Tom Bishop, P.E. 
EASA Technical Support Specialist 

Volatile organic compounds (VOCs) are found in our homes, in stores, in our offices and service centers. VOCs allow paints to dry quickly and cleaners to quickly loosen and remove dirt and debris. But VOCs do have a downside in that they bring serious health and environmental risks into our workplaces. Many service centers feel that these negatives far outweigh the benefits. 

In simple terms, any organic compound that evaporates into the air is, by default, a VOC unless it is listed by the applicable environmental compliance agency as an “exempt compound.” We want to minimize the use of VOCs because they contribute to air pollution.

Hazardous air pollutants (HAPs) 
In addition to VOCs, another concern is hazardous air pollutants (HAPs), which are those pollutants that are known or suspected to cause cancer as well as resulting in serious health and environmental effects. Environmental and safety authorities often require reporting of the quanti­ties of emissions of HAPs as well as VOCs. Not all VOCs are HAPs, thus reducing VOCs alone may not proportionately reduce HAPs. The best approach is to identify the VOCs and the HAPs in the products you use and reduce both types of pollutants as much as possible. 

Toxic air contaminants (TACs) 
Add into the mix toxic air con­taminants (TACs) which, while not actually regulated by the U.S. Environmental Protection Agency (EPA), are monitored in many areas of the United States because they deplete ozone and can lead to increased global warming. Some common TACs are benzene, nickel, lead, carbon tetrachloride and ammonia. With care your use of TACs can be reduced along with the VOCs and HAPs. 

In this article we will focus on VOCs; however, most of the concerns about VOCs apply to HAPs and TACs as well, and the action steps to reduce VOCs can be applied to them, too. 

VOCs in general 
The most common sources of VOCs in the service center are cleaning solvents, paints and var­nishes. One of the primary character­istics of VOCs is that they tend to evaporate into the air quickly. When associated with cleaning, the fast evaporation of VOCs means that the part being cleaned dries rapidly, and likewise in the case of paints, the paint dries rapidly. 

For winding treatment, the VOC-containing solvents in varnishes aid in the curing of the product. While fast drying is very advantageous, it also means VOCs are emitted into the air as a byproduct of the process, which isn’t good at all. 

Since these released VOCs carry with them serious health risks, using VOC-containing products can also have a more direct financial impact in your bottom line in terms of insurance costs.

Health concerns should be the main reason to want to minimize or avoid use of VOCs. As an air pollutant they are not good if inhaled or absorbed by any person or living organism. 

By taking steps to use alternatives to VOCs, we can reduce air pollution and avoid potential legal penalties. Using alternative products also may help control your company’s em­ployee health and other insurance costs. While your insurance provider may not reduce your premiums because you have changed to a reduced or VOC-free product, the insurer could increase your policy cost because you are using products with VOCs. 

Cleaning solvents 
We will proceed to examine alternatives to each of these primary applications involving the use of VOCs, beginning with cleaning solvents. Besides their fast-drying properties, VOCs also quickly loosen and carry away dirt, debris and other contamination. The surface that is left is typically clean enough that coatings like varnish or paint readily adhere to the base material such as a winding or frame component.

[SUPPLIED INFORMATION]

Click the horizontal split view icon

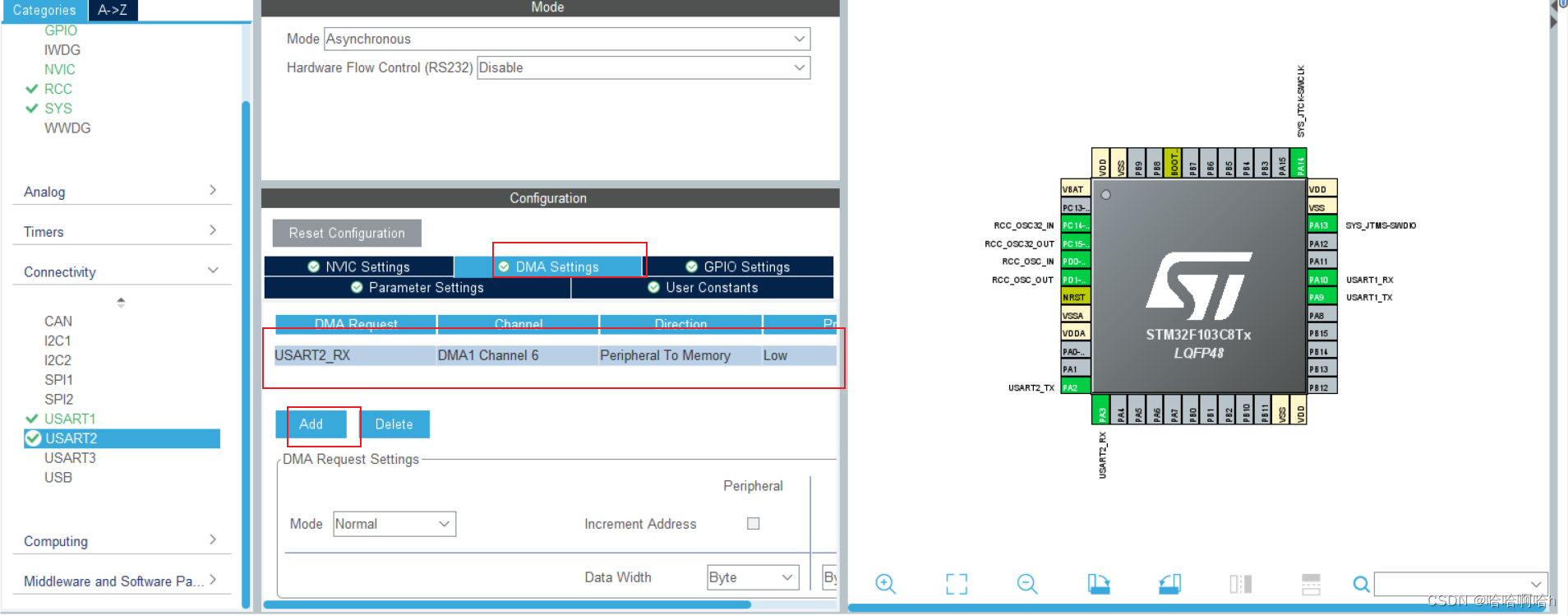(1311, 584)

[ABOUT THIS EXERCISE] Please write out the VOC article above word for word, everything from "Toxic air contaminants" down to "to them, too.".

[RESULT FOR THIS TASK]
Toxic air contaminants (TACs) 
Add into the mix toxic air con­taminants (TACs) which, while not actually regulated by the U.S. Environmental Protection Agency (EPA), are monitored in many areas of the United States because they deplete ozone and can lead to increased global warming. Some common TACs are benzene, nickel, lead, carbon tetrachloride and ammonia. With care your use of TACs can be reduced along with the VOCs and HAPs. 

In this article we will focus on VOCs; however, most of the concerns about VOCs apply to HAPs and TACs as well, and the action steps to reduce VOCs can be applied to them, too.